Trente-cinq pays ont été impliqués de près ou de loin dans cette guerre. Les gens sont souvent étonnés d’apprendre, par exemple, que 78.000 Australiens et Néo-Zélandais y sont morts au combat… et 74.000 Indiens et des dizaines de milliers d’ Africains des anciennes colonies. Que diable allaient-ils faire dans cette galère? On est en droit de se le demander…

Aujourd’hui chaque pays concerné, chaque ville, chaque commune s’apprête à rendre hommage aux innombrables victimes de cette tragédie et partout se pose une question essentielle: comment convient-il de commémorer cette guerre cent ans plus tard?

En France et au Royaume-uni, on l’appelle “La Grande Guerre” mais pas en Allemagne, où l’immense chantier de mémoire des crimes de la Seconde Guerre Mondiale a quelque peu occulté les enjeux de la première.

Malgré le passage du temps, les traces de la blessure sont encore bien visibles. On constate qu’aujourd’hui encore, il est interdit de fleurir les tombes des cimetières allemands en Belgique ou en France.

Il arrive que les commémorations soient le prétexte à des affirmations identitaires et/ou nationalistes.
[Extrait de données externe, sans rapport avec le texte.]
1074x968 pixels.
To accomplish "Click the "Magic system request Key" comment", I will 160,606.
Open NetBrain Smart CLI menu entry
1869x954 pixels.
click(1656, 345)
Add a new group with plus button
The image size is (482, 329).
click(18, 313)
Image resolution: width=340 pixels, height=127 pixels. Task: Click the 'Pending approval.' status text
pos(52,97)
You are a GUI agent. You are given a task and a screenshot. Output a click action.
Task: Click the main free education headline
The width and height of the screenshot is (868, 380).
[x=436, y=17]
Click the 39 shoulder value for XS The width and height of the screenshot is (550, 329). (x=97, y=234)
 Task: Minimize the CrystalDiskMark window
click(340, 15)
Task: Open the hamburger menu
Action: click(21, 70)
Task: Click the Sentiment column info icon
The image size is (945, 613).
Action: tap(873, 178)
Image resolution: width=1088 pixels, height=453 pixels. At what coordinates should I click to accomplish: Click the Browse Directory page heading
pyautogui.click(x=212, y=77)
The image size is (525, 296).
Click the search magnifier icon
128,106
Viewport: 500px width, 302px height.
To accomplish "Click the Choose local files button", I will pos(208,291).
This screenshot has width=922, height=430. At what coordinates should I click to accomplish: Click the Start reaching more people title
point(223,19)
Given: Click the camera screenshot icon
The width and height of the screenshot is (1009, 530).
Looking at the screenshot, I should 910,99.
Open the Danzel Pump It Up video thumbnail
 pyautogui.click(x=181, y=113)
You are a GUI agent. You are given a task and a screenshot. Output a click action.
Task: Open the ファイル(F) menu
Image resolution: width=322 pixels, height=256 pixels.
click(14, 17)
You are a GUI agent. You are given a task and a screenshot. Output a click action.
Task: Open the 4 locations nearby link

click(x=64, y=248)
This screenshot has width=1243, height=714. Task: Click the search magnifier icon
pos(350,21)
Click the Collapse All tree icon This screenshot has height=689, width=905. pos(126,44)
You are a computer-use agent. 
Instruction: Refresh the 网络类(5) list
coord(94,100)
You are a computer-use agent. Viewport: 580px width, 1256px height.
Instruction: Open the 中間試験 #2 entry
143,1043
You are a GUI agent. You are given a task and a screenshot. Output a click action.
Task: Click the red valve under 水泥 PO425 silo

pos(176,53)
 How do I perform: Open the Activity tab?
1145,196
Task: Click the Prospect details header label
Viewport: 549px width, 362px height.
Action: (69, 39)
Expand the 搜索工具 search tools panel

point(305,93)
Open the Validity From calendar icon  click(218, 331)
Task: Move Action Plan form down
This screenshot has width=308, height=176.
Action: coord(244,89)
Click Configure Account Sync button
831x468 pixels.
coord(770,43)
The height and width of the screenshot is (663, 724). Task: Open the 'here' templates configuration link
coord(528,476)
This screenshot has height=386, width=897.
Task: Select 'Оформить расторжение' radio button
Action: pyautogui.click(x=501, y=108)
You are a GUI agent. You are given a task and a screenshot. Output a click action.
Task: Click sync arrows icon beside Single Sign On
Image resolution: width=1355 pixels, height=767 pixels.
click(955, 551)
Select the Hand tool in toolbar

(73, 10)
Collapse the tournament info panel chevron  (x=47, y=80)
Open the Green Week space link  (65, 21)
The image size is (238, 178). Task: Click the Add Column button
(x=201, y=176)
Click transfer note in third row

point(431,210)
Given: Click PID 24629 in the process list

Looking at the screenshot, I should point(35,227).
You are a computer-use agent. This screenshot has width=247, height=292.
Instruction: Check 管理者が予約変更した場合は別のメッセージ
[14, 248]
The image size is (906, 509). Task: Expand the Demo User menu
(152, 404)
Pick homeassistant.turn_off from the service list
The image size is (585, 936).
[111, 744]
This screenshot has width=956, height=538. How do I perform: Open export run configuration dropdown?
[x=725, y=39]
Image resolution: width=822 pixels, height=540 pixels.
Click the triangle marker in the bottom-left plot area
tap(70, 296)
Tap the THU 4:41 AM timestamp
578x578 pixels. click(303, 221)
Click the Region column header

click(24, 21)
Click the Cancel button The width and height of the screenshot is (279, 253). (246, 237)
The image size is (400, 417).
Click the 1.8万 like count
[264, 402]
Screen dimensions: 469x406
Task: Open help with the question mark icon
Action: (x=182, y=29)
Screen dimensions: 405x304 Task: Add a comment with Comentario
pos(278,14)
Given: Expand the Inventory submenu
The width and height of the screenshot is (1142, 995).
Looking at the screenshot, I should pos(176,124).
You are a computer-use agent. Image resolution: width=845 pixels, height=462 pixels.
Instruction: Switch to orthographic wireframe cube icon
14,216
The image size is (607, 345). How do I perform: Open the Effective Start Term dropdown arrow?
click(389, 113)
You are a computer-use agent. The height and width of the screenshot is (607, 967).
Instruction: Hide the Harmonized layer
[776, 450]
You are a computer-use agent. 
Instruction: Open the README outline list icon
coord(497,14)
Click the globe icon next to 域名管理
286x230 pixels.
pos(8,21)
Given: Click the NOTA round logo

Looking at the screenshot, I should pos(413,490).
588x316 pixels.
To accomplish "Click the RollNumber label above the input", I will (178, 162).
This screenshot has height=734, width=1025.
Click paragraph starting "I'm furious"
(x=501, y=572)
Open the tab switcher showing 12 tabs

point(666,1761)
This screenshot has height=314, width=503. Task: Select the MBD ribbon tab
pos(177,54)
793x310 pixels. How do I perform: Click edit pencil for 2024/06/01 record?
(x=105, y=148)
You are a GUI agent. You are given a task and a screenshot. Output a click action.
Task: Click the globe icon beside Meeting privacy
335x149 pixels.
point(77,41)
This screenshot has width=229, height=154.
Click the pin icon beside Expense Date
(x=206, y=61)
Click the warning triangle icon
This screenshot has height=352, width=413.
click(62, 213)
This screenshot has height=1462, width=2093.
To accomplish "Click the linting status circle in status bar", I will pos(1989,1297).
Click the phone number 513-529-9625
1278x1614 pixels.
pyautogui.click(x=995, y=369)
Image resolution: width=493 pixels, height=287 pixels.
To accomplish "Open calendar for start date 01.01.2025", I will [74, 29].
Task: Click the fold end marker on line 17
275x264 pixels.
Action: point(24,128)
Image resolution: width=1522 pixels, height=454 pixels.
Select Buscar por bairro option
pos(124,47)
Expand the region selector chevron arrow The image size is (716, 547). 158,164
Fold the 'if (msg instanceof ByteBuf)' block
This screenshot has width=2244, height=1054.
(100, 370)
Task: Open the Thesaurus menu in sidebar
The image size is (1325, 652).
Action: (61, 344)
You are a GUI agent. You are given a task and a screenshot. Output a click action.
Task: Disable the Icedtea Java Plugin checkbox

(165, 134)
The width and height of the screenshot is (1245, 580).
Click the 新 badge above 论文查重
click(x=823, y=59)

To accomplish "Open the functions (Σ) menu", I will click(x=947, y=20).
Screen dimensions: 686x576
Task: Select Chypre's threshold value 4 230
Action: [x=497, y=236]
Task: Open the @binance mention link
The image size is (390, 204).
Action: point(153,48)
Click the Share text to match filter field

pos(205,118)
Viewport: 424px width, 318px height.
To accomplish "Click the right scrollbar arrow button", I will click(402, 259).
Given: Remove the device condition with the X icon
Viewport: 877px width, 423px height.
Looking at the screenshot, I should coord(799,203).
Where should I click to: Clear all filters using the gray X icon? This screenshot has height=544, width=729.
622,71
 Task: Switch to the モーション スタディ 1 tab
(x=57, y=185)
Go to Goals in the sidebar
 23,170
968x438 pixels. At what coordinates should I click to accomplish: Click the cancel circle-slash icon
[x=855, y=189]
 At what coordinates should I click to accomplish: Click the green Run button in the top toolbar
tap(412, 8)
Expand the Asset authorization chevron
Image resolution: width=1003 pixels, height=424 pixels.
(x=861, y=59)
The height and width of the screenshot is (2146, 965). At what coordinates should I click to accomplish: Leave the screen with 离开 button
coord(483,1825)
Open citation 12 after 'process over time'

On a vu, à l’une ou l’autre cérémonie, des jeunes s’envelopper fièrement dans leur drapeau national pour célébrer la bravoure de leurs soldats.

En Belgique, les deux communautés s’apprêtent à rivaliser dans ce qu’un grand quotidien appelait il y a peu “La guerre des commémorations”.

Chacun, bien sûr, évoque le souvenir avec sa sensibilité particulière mais nous pensons qu’il est essentiel de ne pas perdre de vue le message de paix porté de manière bouleversante par de nombreux témoignages de combattants.

C’est cette ligne que nous suivons tant dans la création du spectacle que dans l’ambitieux travail d’ateliers que nous avons entrepris, en Belgique, en France, bientôt en Allemagne et peut-être l’an prochain en Australie.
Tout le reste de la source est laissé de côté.